Veniamo infine alla politica industriale: anche quest’anno il rilievo è che manchi una visione di medio-lungo periodo per il nostro Paese. La Zes unica creerà vantaggi per il sistema produttivo meridionale?

È difficile dare un giudizio netto perché esistono delle ambiguità quando si parla di Zes unica. Anche qui siamo di fronte innanzitutto a una contraddizione in termini. Da un punto di vista tecnico, una Zes è un particolare territorio molto ben definito che va attrezzato per diventare attrattivo per particolari motivi tra cui l’esistenza di un porto. Prendiamo l’esempio di Tangeri in Marocco: si tratta di una ZES che, in pochi anni, è passata da 0 a 40mila addetti perché una casa automobilistica estera va a montare le sue vetture nel retroporto, per poi esportarle in Cina godendo sì di una fiscalità di vantaggio, ma creando al contempo indubbio valore aggiunto e occupazione. Strutturata così la Zes è uno strumento di estrema efficacia. Parlare invece di una fiscalità di vantaggio per tutto il Mezzogiorno, a mio avviso, è solo un modo per far rivivere lo spirito della vecchia politica assistenzialista. Per il momento però sospendiamo il giudizio, seguendone l’evoluzione.

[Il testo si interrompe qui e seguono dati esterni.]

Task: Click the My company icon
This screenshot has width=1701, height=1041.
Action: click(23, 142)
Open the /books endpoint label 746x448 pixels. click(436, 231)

Nel suo ultimo Rapporto, il Censis ha definito gli italiani sonnambuli…

Non lo eravamo quando si alternavano anche due governi all’annovperchè a tenerci svegli c’era una visione condivisa che oggi manca del tutto. Siamo un paese cloroformizzato in cui, mentre da un lato la madre Europa ci aiuta a non essere ramenghi indicandoci la rotta fatta di coesione sociale e riduzione delle disuguaglianze, nei fatti si discute di premierato e autonomia differenziata. Forse la lezione della Grecia non l’abbiamo mai imparata.